The government last night revealed more details on its flagship Levelling Up and Regeneration Bill including letting local authorities double council tax on empty and second homes and imposing local design codes for developers.
The Bill was one of the key parts of this week’s Queen’s Speech.
Through the proposed law, the government aims to help transform struggling towns and cities, support local leaders to take back control of regeneration, end the blight of empty shops on their high streets and deliver the quality homes that communities need.
The focus on housebuilding in the Bill includes:
- Local plans - the way in which councils set the vision for future development in their area and decide whether to give planning permission - will gain stronger legal weight and be made simpler to produce. Communities will have a major say in these plans giving them more opportunity to shape what happens in their areas. Currently 61% of councils do not have an up to date local plan, which leaves communities exposed to development on which they haven’t had a meaningful say.

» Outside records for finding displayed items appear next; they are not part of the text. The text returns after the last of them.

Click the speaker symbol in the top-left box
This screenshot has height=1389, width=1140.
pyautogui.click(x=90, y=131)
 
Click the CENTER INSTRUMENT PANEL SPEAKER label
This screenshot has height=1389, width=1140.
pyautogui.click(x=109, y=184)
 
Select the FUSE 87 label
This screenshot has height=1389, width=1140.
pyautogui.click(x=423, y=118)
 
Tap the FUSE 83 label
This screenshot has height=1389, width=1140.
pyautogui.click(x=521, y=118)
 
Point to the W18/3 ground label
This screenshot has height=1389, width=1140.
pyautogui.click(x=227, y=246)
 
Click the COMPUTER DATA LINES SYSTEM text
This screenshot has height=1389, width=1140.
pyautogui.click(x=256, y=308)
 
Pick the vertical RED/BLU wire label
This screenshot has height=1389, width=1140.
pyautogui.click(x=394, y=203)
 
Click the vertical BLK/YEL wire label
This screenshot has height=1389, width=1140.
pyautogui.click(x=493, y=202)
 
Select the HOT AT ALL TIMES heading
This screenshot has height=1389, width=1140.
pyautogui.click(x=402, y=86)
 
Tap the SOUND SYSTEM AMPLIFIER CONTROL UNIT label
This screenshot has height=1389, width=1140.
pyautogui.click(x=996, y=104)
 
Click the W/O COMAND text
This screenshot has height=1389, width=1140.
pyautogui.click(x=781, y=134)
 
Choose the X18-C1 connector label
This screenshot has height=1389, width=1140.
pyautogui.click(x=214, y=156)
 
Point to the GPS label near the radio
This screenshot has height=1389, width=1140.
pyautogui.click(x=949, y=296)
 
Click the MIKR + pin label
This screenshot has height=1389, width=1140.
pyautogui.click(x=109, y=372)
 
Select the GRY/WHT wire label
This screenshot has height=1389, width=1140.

- A digitised planning system making plans and planning applications fully available on your smartphone.
- Stronger protections for the environment in local plans, empowering councils to make better use of brownfield land and protect precious greenbelt land.
- Local design codes will be made mandatory so that developers have to respect styles drawn up and favoured locally - from the layout or materials used, to how it provides green space.
Other property related measures in the Bill include giving local leaders the powers to regenerate their communities and transform their high streets and town centres
- New powers for local leaders to run High Street Rental Auctions, where they can auction off tenancies in shops that have been vacant for over a year. This will help to end the plague of empty shops that blight so many high streets.
-Councils will also be able to double council tax on empty and second homes, ensuring everyone pays their fair share towards local services and boost levelling up.
- The ‘al-fresco dining revolution’ will be made permanent, injecting new life into the high street through creating a sustainable process for communities, business and local authorities, making it permanently cheaper and quicker to get a licence for outdoor dining.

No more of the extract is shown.